Pard3 mediates contact inhibition between neural crest cells. A-F: Individual neural crest cell tracings represented as colored objects. A,B: Representative images of cranial neural crest cell migration in control (A) and mutant (B) embryos. In some regions, neural crest cells appear more tightly packed in mutant than in control. C,D: Representative images of trunk neural crest cells in control (C) and mutant (D) embryos; lateral view. Neural crest cells form chains elongated in the direction of migration in the control embryo (C). By contrast, neural crest cells appear less elongated and to be less well organized as chains in the mutant (D). E,F: Representative frames captured from time-lapse movies of trunk neural crest cell delamination in control (E) and mutant (F) embryos. Views are from dorsal with anterior to the left. Numbers denote time elapsed, in minutes, from start of imaging. Embryos are siblings and imaged sequentially in the same chamber. Neural crest cells in control embryos (n = 30) retract cell membrane upon contact with neighboring cells. By contrast, neural crest cells in mutant embryos (n=24) fail to retract cell membrane and maintain cell overlap (F). G: Quantification of trunk neural crest cell membrane overlap during delamination (pard3^fh305/+, n= 3 embryos, 43 cells; MZpard3^fh305, n = 4 embryos, 47 cells; ***P = 0.0001; Student′s t-test). Scale bar = 25 µM.
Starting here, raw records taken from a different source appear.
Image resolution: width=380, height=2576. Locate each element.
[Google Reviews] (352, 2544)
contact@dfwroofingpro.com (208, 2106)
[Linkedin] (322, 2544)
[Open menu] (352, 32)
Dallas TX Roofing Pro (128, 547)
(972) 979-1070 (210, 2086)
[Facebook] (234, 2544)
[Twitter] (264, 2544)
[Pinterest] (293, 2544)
Pard3 localizes at transient points of contact between neural crest cells. A: Image of neural crest cells marked by sox10:tagRFP (white) and Pard3-GFP (green) (24 hpf; lateral view of trunk). Pard3-GFP is concentrated at points of contact between cells (arrows) and forms puncta within cells (arrowheads). B: Images captured from time-lapse movies of neural crest cells (24 hpf; dorsal view of trunk). Numbers indicate time elapsed since beginning of image sequence. Image sequence shows one neural crest cell (white) extending to contact another (red) followed by process withdrawal. Pard3-GFP clusters at the point of contact and then disperses following withdrawal (insets, arrowheads). C: Representative image of Pard3-GFP localization within migrating Schwann cells (20 hpf; lateral view of the trunk) Scale bars = 10 µM in A; 25 µM in B; 15 µM in C.
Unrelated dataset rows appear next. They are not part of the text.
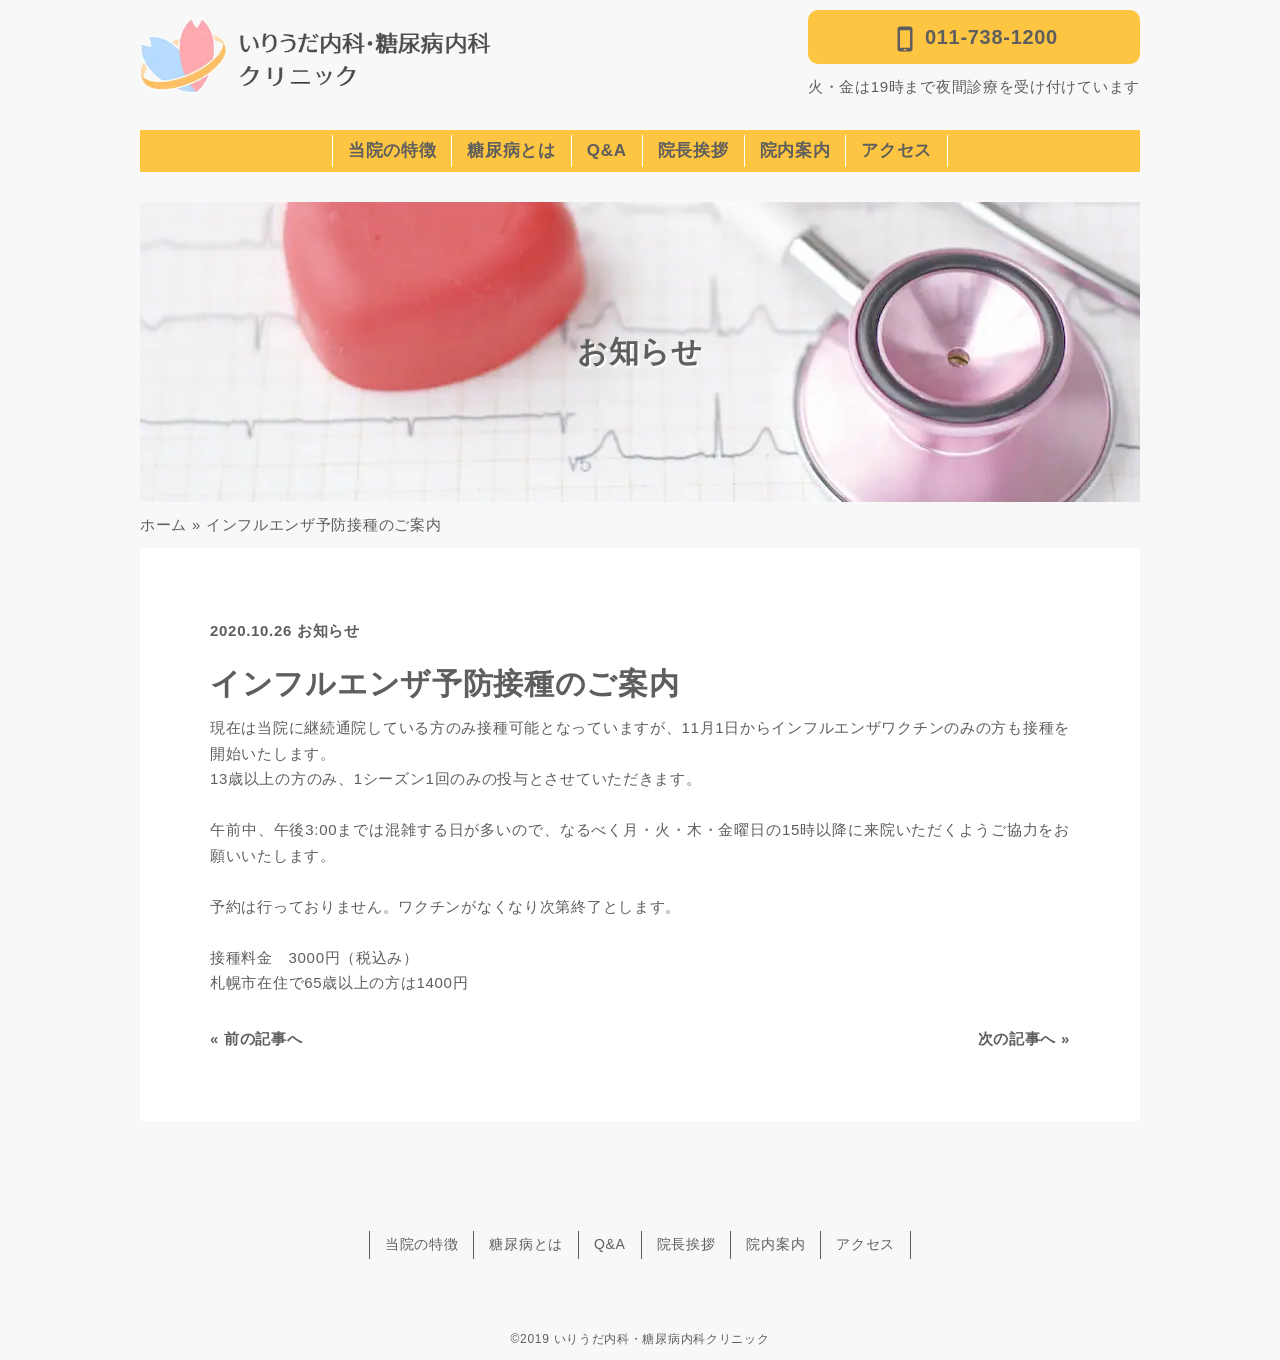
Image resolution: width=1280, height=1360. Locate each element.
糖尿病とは (511, 150)
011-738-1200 (974, 39)
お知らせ (328, 630)
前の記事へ (263, 1038)
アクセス (896, 150)
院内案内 (795, 150)
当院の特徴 (392, 150)
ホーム (163, 524)
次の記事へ (1017, 1038)
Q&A (607, 150)
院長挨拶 (693, 150)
Schwann cells wrap motor axons but delay mbp expression in the absence of pard3 function. A,B: Representative images of control pard3^fh305/+ (A) and MZpard3^fh305 mutant (B) embryos, focused on a single motor root. Schwann cells are marked by sox10:memRFP (red) and motor axons are marked by mnx1:GFP (green). Schwann cells ensheath motor axons similarly in both control and mutant. Boxes show orthogonal views of motor nerves at the level of the dashed line. Arrows indicate ensheathed motor axons. C-J: Representative images of mbp RNA expression in wild-type and MZpard3^fh305 mutant larvae. Views are from lateral of the trunk with anterior to the left and dorsal up. At 4 dpf, mbp expression is evident at motor nerves (mn, asterisks) (C) and the posterior lateral line nerve (pLLn) (D) of a wild-type larva. By contrast, no motor nerve expression is evident at motor nerves of a MZpard3^fh305 mutant larva (E) although pLLn expression appears normal (F). At 4.5 dpf, mbp expression is similar in wild-type and MZpard3^fh305 mutant larvae at both motor nerves and the pLLn (G-J). Scale bar = 15 µM in A,B; 100 µM in C-J.

pard3 is not essential for Schwann cell myelination. A,B: Transmission electron micrographs of coronal sections through the trunk region of 8 dpf wild-type (A) and MZpard3^fh305 mutant (B) larvae. Motor axons are pseudocolored blue. Areas indicated by dashed boxes are shown at higher magnification in insets. Multiple layers of myelin membrane are evident in both wild-type and mutant. C,D: Lateral views of 50 dpf wild-type (C) and MZpard3^fh305 mutant (D) zebrafish. Dashed white line indicates region of coronal sections obtained for electron microscopy. MZpard3^fh305 mutants are shortened and display severe body deformation, manifesting as a variable curved body axis. E,F: Transmission electron micrographs of coronal sections through the trunk region of 50 dpf fish. Areas indicated by dashed boxes are shown at higher magnification in insets. Myelin ultrastructure is similar in wild-type (E,E′) and MZpard3^fh305 mutant (F,F′). Scale bars = 1 µM in A-D; 0.25 µM in A′,B′,C′,D′.